Botolinum Toxin A Injections
What is Botulinum Toxin Type A?
It is derived from the bacterium Clostridium botulinum. This bacterium produces a protein that blocks the release of acetylcholine and relaxes muscles.
In the 1960s, the muscle-relaxing properties of botulinum toxin type A were tapped for investigational use in realigning crossed eyes. These early studies paved the way for treating other conditions caused by overactive muscles with botulinum toxin type A.

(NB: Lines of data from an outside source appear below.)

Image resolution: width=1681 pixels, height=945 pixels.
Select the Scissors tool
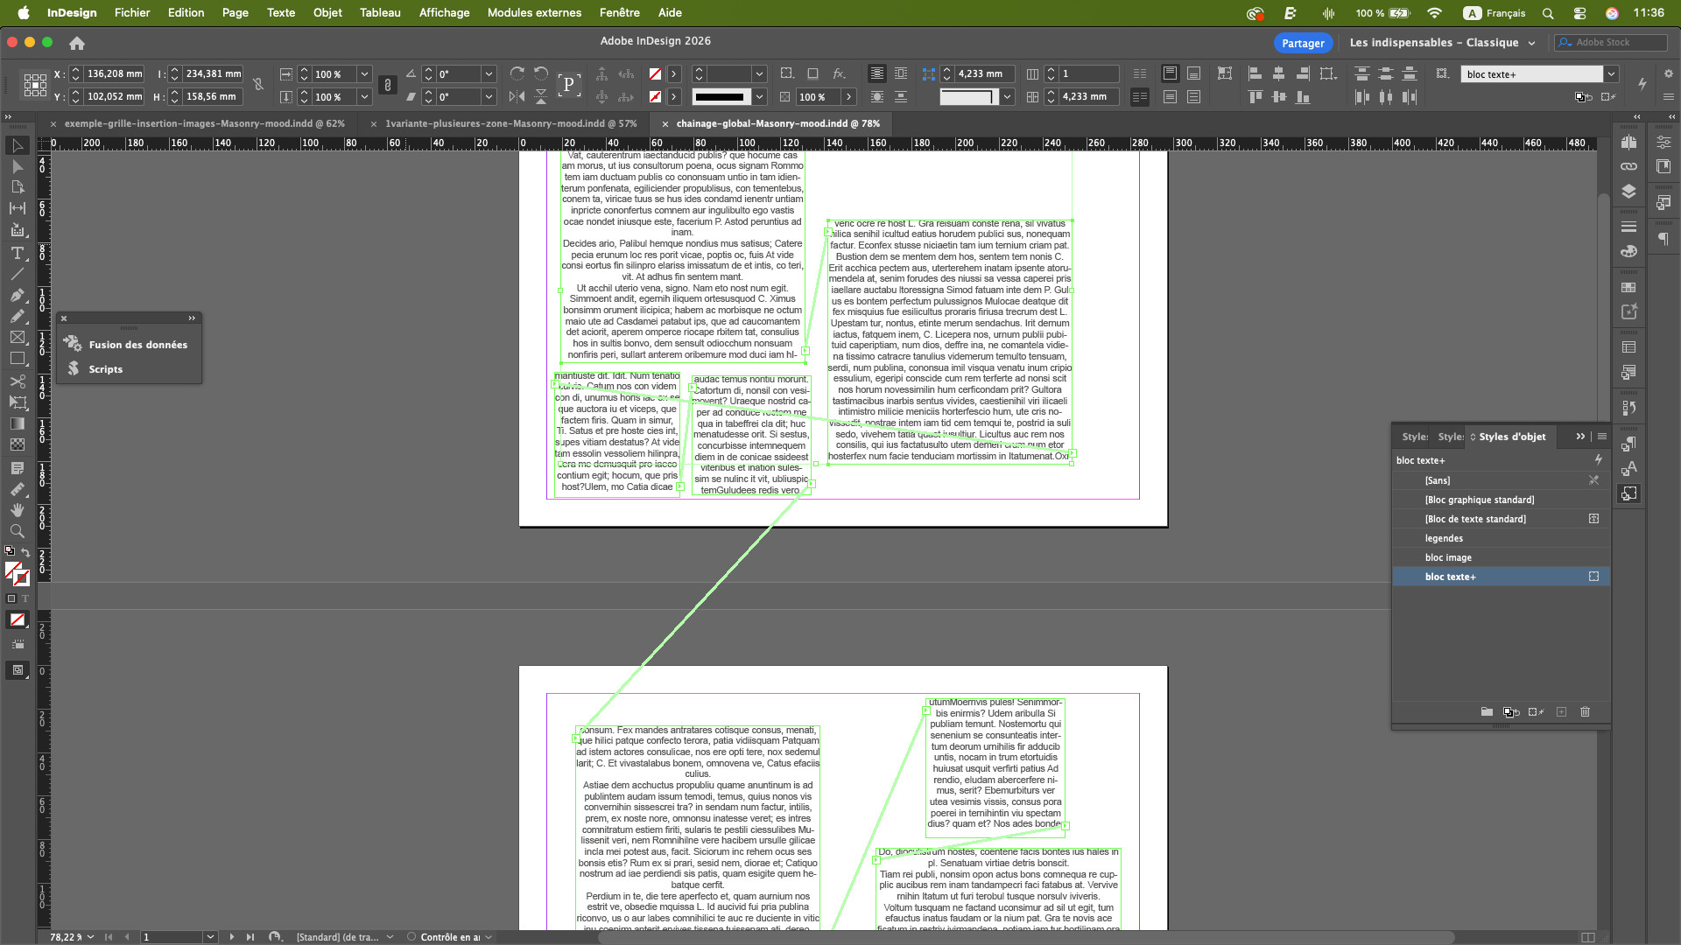click(x=17, y=382)
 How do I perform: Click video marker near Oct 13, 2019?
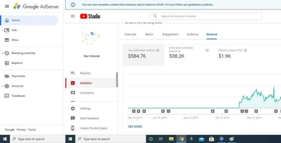pos(213,111)
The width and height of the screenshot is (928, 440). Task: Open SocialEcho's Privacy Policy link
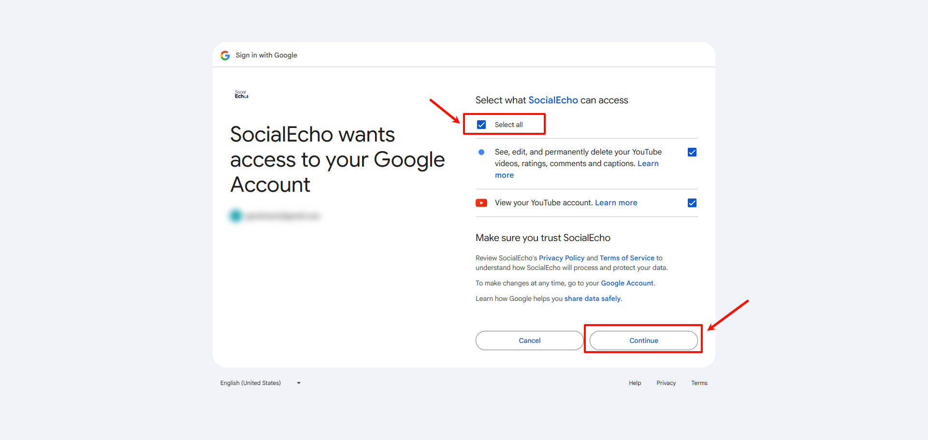pyautogui.click(x=561, y=258)
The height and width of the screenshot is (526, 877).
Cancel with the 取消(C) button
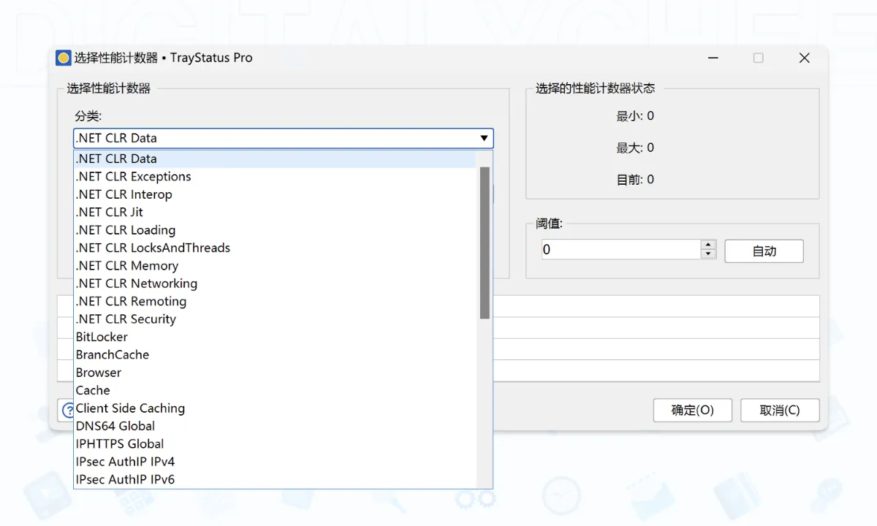click(780, 410)
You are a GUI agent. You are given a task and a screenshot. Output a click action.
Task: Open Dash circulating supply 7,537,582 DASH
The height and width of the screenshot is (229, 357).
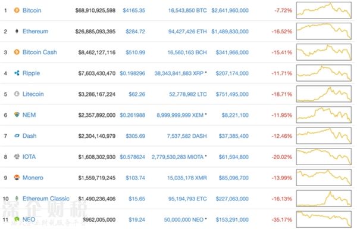(x=187, y=136)
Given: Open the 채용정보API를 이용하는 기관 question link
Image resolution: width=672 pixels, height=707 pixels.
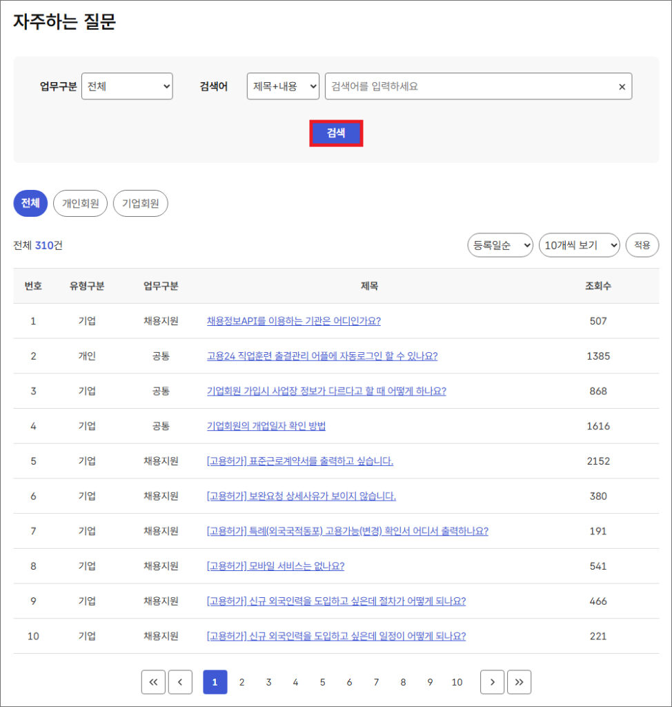Looking at the screenshot, I should [x=293, y=321].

Today, Botox® is produced in controlled laboratory conditions and given in extremely small therapeutic doses. It has helped over 1 million patients worldwide with conditions caused by overactive muscles.
How Does it Work?
Normally, your brain sends electrochemical messages to your muscles to make them contract and move. These messages are transmitted from a nerve to the muscle by a substance called acetylcholine. When too much acetylcholine is released, muscles become overly active and spasm or tense up.
Botulinum toxin type A blocks the nerve from releasing acetylcholine. As a result, the muscle spasms stop or are greatly reduced, providing relief from symptoms.
Besides muscle spasms and spasticity, botulinum toxin type A can help treat myofascial pain, headaches, and excessive sweating.
Botox injections contain Botulinum Toxin Type A, a therapeutic muscle-relaxing agent that blocks neuromuscular transmission. As a result of this blocking, muscle spasms are reduced. Besides muscle spasms and spasticity, Botox can help treat myofascial pain, headaches, and excessive sweating. It can also be used cosmetically. Multiple doses may be needed to produce the desired effect.